When we talk about killing the program, I think it's really important for our citizens not to think we are killing the gun registry or that we are killing the licensing requirements. In fact, we are not. We're making the program stronger.
One aspect of the program has proven to be incredibly expensive, to the point of incredible waste—I'm just referring to the Auditor General's findings—and it has not been successful in its goal. The goal of registering every duck hunter's gun, every farmer's shotgun, every gopher gun across the country, has been unsuccessful. With the number of mistakes that have been made, the impossibility of trying to get registration numbers, and the impossibility of trying to get the correct calibres of millions and millions of long arms, it has been an exercise in futility. That narrow aspect of the gun registry has proven not to be successful.

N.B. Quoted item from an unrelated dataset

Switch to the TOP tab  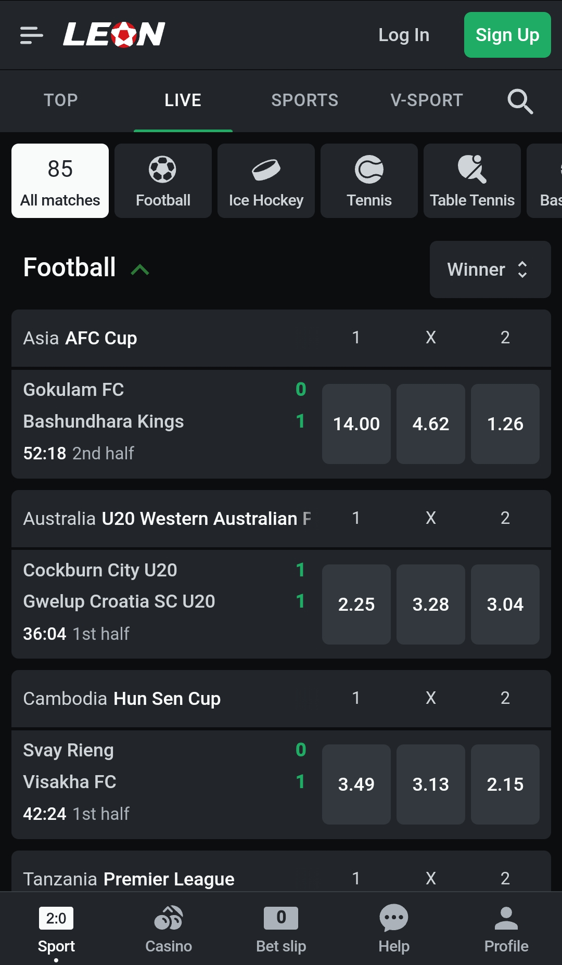pyautogui.click(x=61, y=100)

When you talk about a crime committed with a firearm, in the instances when a long gun was used, if the system itself had been working properly—not the registration system, but the actual system—there's a strong possibility that disaster could have been avoided. One case in point would be the tragic killing of a police officer last year in the province of Quebec. In that particular case, as the officer was approaching the door, the person inside shot through the door with a registered high-powered rifle and killed her. The bullet pierced her armour protection.
Upon investigation, what was very frustrating and agonizing was the fact that this person had committed crimes for which that long gun should have been removed. As a matter of fact, he had a prohibition order. He had been ordered not to own, not to be in the possession of, a firearm. Subsequent to that, he appealed. He went before a judge and he asked if he could please have that firearm because he liked to hunt, and if he could just have it during the hunting season. The judge allowed a criminal who had been prohibited from having a firearm to get his gun back.

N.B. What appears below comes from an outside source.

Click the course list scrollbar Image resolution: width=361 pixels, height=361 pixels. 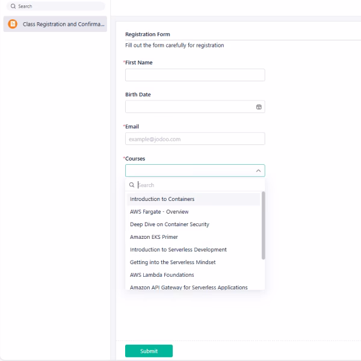pyautogui.click(x=263, y=226)
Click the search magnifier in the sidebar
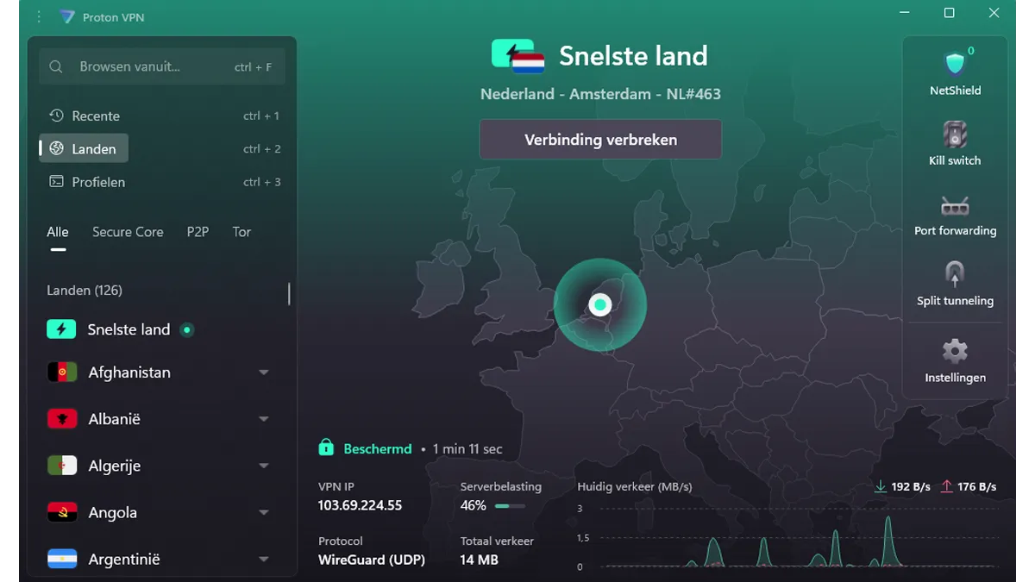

This is why I'm talking about limiting the possibility of the wrong people getting firearms. One of our proposals is that if you have had that type of conviction, that is it. You can't go before a judge. We will word it in such a way that a judge is not able to give a dangerous person back his long gun.
That's why we say that hundreds of millions of dollars were used—probably well intended—to go into an area where there is comparatively so little criminal activity. As one of our proposals on the table in the House of Commons, we have said that crimes with guns should have a mandatory sentence with them, yet we can't get the Liberal Party to support us on that.